Simmons will retain ownership of The Ringer and its various offshoots, which include a successful podcast that he started while at ESPN. Bankoff said Vox and Simmons will share the advertising revenue from those assets, although the exact ratio was not made public.
Before he left in 2015, Simmons was one of the stars of the ESPN universe, thanks to the audience he had built up for Grantland, the standalone sports and culture site he created for the network. His departure was seen by many as a sign that ESPN was losing traction with sports fans, and he made no secret of the fact that the parting was acrimonious.
Don't do it with ESPN. RT @ParrishWalton: What are the lessons @BillSimmons learned from running Grantland from a business perspective?
— Bill Simmons (@BillSimmons) February 17, 2016
Sources at ESPN, meanwhile, said at the time that Grantland was mostly a vanity project for Simmons and didn’t really generate enough traffic or advertising revenue to make it worthwhile for the site to continue, in part because of Simmon’s $3-million salary.
After leaving the sports network, Simmons signed a high-profile deal with HBO to produce and star in an interview show called Any Given Wednesday. But despite his passionate following in the sports world, the program failed to generate much positive buzz, and it was eventually shelved just four months after it launched.
When the show launched, HBO became an investor in Simmons’ holding company, which produced the show and his other ventures. It’s unclear what role the broadcast network will have in the current relationship with Vox, or whether Simmons will continue working with HBO as well.
Several months after he left ESPN, Simmons announced that he was starting a new venture called The Ringer, and that it would be hosted by Medium, the blogging platform founded by Twitter co-founder and former CEO Evan Williams.

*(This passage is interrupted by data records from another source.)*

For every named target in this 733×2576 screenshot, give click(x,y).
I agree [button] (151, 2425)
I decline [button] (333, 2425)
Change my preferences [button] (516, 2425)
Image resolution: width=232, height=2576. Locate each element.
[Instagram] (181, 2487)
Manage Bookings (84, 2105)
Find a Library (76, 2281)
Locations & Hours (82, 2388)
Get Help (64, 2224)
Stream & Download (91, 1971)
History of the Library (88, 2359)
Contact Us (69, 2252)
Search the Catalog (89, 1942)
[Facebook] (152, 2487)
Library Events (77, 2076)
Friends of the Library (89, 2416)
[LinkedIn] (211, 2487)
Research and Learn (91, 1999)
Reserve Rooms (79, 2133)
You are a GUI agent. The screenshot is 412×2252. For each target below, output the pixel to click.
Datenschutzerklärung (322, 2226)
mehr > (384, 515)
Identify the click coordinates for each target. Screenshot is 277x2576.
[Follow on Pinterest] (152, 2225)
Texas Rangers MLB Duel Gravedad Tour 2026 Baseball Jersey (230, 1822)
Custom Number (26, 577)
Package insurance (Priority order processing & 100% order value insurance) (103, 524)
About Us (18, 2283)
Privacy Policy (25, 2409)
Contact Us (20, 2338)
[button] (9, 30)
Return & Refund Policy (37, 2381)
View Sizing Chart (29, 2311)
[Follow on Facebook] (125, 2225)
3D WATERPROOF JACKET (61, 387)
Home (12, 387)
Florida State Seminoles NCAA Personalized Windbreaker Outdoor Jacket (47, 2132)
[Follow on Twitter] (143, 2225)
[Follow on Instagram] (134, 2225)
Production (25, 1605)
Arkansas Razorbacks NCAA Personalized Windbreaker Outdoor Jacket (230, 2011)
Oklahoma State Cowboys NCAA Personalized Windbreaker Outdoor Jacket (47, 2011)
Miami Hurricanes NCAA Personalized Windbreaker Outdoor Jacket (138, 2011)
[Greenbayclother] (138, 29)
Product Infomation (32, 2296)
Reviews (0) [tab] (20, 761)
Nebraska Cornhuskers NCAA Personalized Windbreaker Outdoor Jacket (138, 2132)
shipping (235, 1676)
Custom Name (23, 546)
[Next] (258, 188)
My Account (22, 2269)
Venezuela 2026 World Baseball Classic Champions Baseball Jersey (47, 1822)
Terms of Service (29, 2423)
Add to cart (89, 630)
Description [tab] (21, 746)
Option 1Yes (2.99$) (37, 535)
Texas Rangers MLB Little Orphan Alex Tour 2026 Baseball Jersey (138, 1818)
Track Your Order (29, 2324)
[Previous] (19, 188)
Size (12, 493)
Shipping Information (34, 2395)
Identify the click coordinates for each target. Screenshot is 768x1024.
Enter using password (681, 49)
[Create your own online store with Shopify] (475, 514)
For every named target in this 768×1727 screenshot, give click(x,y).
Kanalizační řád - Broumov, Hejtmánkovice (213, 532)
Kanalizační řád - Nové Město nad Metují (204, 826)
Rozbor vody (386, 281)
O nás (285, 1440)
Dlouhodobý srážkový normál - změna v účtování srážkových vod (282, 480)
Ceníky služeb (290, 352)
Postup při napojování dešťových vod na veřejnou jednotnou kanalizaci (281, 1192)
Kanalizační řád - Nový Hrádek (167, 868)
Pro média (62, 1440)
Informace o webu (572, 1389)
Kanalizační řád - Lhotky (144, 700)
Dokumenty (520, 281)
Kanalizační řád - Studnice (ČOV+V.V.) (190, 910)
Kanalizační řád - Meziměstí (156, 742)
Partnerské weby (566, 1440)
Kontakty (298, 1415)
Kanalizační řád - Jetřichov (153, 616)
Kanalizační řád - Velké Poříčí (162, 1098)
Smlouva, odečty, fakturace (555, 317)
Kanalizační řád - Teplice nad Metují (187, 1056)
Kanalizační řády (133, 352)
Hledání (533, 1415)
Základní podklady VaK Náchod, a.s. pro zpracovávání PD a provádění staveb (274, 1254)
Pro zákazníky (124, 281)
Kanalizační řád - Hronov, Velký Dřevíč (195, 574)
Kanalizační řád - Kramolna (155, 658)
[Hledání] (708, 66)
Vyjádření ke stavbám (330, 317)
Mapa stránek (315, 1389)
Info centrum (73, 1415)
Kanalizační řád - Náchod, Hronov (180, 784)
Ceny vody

At the time, the site was busy signing up to host a number of external publishers and content companies.
Earlier this year, however, Medium announced that it was pivoting its business away from advertising revenue to a subscription-based model, which reportedly took a number of its publishing partners by surprise and made them rethink their desire to be hosted there.
Smart move by @Bankoff, opening his platform to others: Bill Simmons Signs Deal to Move Sports Site to Vox Media https://t.co/XMB0JYJYdW
— Paul Greenberg (@paulgreenberg) May 30, 2017
Vox Media, meanwhile, said that if The Ringer experiment works well, the company may consider opening its platform and network up to other publishers or content creators in the same way. “We may do others, but we will be very selective,” Bankoff told the Journal. “We only want to work with the best and with sites that are consistent with our approach.”
Bankoff, a former executive at AOL, joined what became Vox in 2008. At the time, the company consisted primarily of SB Nation, a network of hundreds of individual blogs written by fans of different local sports teams.
In addition to sites like The Verge, Polygon and Vox, the company also owns Recode, which was previously known as All Things Digital and was at one time co-owned by the Wall Street Journal. In 2015, NBCUniversal invested $200 million in Vox, giving it a theoretical valuation of almost $1 billion at the time.